Em maio de 2008, em meio a um bate-boca em audiência pública, na Câmara, para discutir se a demarcação da terra indígena Raposa Serra do Sol, em Roraima, deveria ser contínua ou não, Jecinaldo Sateré Maué, da Coordenação das Organizações Indígenas da Amazônia Brasileira, bateu-boca com Bolsonaro e jogou um copo de água na sua direção. “Ele devia ir comer um capim ali fora para manter as suas origens”, afirmou o então deputado.
Além de criadores de gado e fazendeiros de soja, madeireiros, garimpeiros e grileiros de terra também se sentiram empoderados pelas palavras do presidente Jair Bolsonaro, que prometeu que não vai demarcar mais terras indígenas ao mesmo tempo que está trabalhando para liberar a exploração econômica desses territórios por não-indígenas. O resultado é que a invasão de aldeias tem sido informalmente tolerada, causando violência e assassinatos.
“Escalada de ódio”
“Esses crimes refletem a escalada de ódio e barbárie incitados pelo governo perverso de Jair Bolsonaro, que segue nos atacando diariamente, negando o nosso direito de existir e incitando a doença histórica do racismo do qual o povo brasileiro ainda padece”, disse uma nota da Articulação dos Povos Indígenas do Brasil (Apib), durante a cúpula das Nações Unidas sobre o clima, em Madri, em dezembro. Vale destacar que o presidente chegou a culpar os indígenas pelas queimadas na Amazônia.

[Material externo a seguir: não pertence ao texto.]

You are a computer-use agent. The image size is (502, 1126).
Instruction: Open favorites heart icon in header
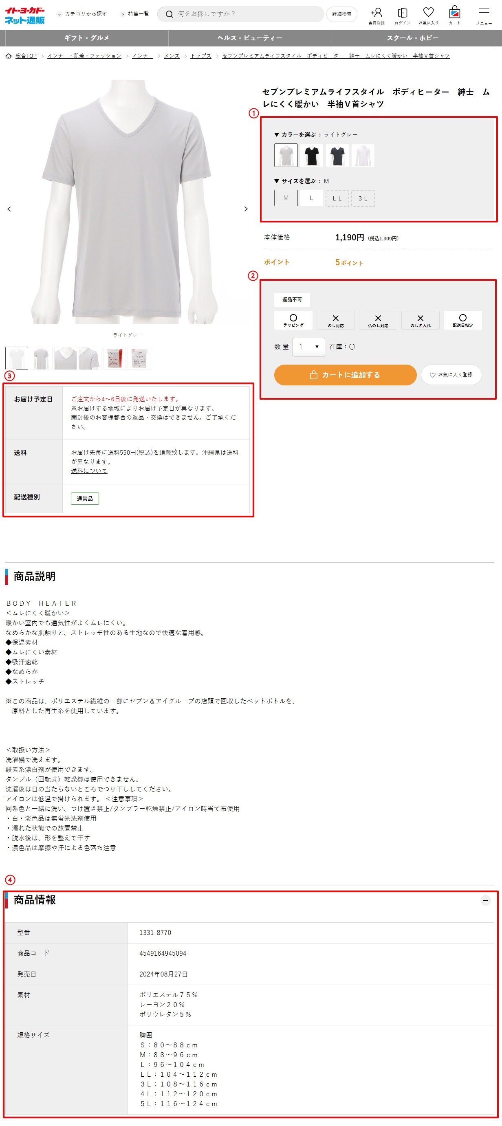pyautogui.click(x=428, y=15)
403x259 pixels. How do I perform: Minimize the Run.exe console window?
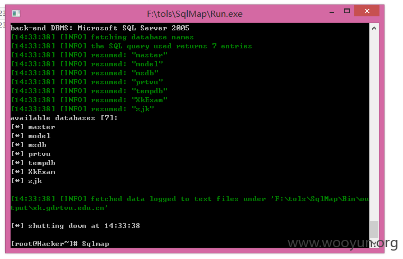point(332,12)
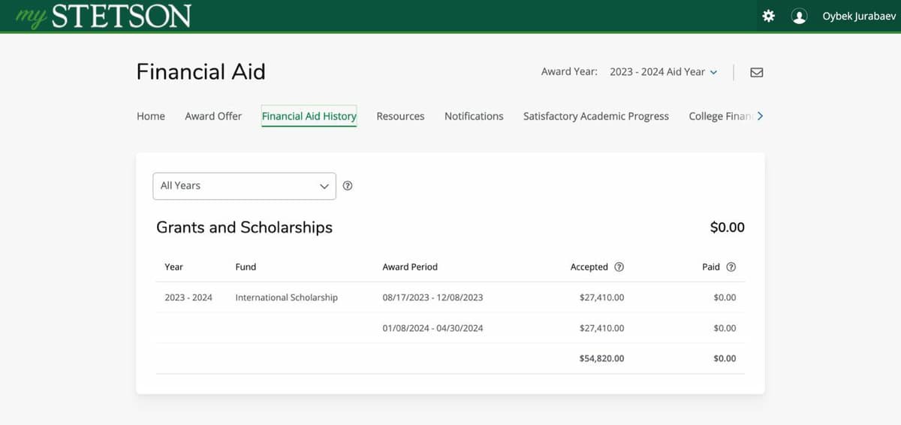901x425 pixels.
Task: Open the envelope messages icon
Action: pos(757,72)
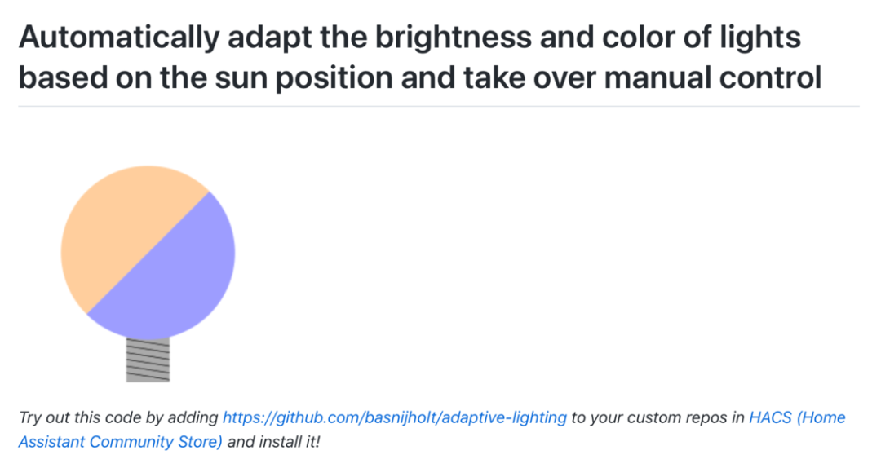
Task: Click "take over" in the heading
Action: point(533,78)
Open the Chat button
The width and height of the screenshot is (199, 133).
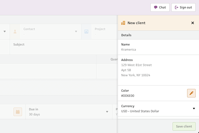tap(160, 7)
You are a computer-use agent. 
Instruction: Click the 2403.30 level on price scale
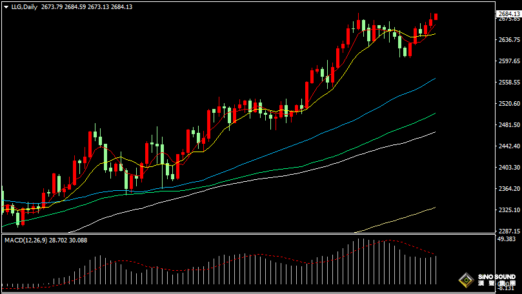click(509, 168)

De acordo com antropólogo Spensy Pimentel, professor da Universidade Federal do Sul da Bahia e especialista na questão indígena no Mato Grosso do Sul, os ataques aos acampamentos na região de Dourados, nos últimos meses, criaram um capítulo à parte na já longa história envolvendo os Guarani e os Kaiowá. Embates que costumavam ser tipicamente rurais, nos últimos 35 anos, agora lembram cada vez mais as cenas de despejos e reintegrações de posse urbanos que volta e meia assolam grupos de sem-teto em megacidades como São Paulo.
“Os seguranças de sítios e fazendas próximas à reserva – chamados de pistoleiros pelos indígenas – teoricamente trabalham com os chamados ‘armamentos não-letais’. Na prática, um jovem de 14 anos morreu, após, segundo o movimento indígena, receber 18 tiros dessas armas, outro pode perder a visão em função dos disparos, e uma das bombas de ‘efeito moral’ abandonadas no local, na semana passada, arrancou os dedos da mão de uma criança”, afirma.